** Start of Raw data **
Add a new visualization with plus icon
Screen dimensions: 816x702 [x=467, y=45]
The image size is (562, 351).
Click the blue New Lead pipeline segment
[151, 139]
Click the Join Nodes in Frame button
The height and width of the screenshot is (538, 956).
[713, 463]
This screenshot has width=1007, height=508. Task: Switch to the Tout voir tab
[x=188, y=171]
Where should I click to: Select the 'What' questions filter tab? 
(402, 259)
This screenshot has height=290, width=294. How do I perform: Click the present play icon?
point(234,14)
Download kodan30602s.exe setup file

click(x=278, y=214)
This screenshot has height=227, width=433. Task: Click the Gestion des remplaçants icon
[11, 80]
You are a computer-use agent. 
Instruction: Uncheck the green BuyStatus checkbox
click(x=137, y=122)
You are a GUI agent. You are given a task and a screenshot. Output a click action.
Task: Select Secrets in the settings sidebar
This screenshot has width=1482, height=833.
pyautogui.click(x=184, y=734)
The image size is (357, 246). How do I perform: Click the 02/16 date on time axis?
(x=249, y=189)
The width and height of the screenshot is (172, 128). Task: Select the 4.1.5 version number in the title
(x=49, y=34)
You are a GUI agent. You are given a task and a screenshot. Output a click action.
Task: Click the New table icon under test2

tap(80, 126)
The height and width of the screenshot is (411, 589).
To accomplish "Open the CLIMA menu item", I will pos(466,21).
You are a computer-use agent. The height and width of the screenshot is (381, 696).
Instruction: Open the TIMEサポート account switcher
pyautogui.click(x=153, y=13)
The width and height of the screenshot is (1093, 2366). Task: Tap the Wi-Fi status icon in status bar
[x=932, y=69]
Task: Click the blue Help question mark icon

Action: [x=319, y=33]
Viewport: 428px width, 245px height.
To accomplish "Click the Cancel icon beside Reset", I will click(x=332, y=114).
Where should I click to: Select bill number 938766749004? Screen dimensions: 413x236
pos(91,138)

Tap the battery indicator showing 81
** End of Raw data **
» Request: Copy out, exactly as they appear, the items from the very first line through the line that contains "click(x=137, y=122)", with both ends included.

» Answer to the task:
Add a new visualization with plus icon
Screen dimensions: 816x702 [x=467, y=45]
The image size is (562, 351).
Click the blue New Lead pipeline segment
[151, 139]
Click the Join Nodes in Frame button
The height and width of the screenshot is (538, 956).
[713, 463]
This screenshot has width=1007, height=508. Task: Switch to the Tout voir tab
[x=188, y=171]
Where should I click to: Select the 'What' questions filter tab? 
(402, 259)
This screenshot has height=290, width=294. How do I perform: Click the present play icon?
point(234,14)
Download kodan30602s.exe setup file

click(x=278, y=214)
This screenshot has height=227, width=433. Task: Click the Gestion des remplaçants icon
[11, 80]
You are a computer-use agent. 
Instruction: Uncheck the green BuyStatus checkbox
click(x=137, y=122)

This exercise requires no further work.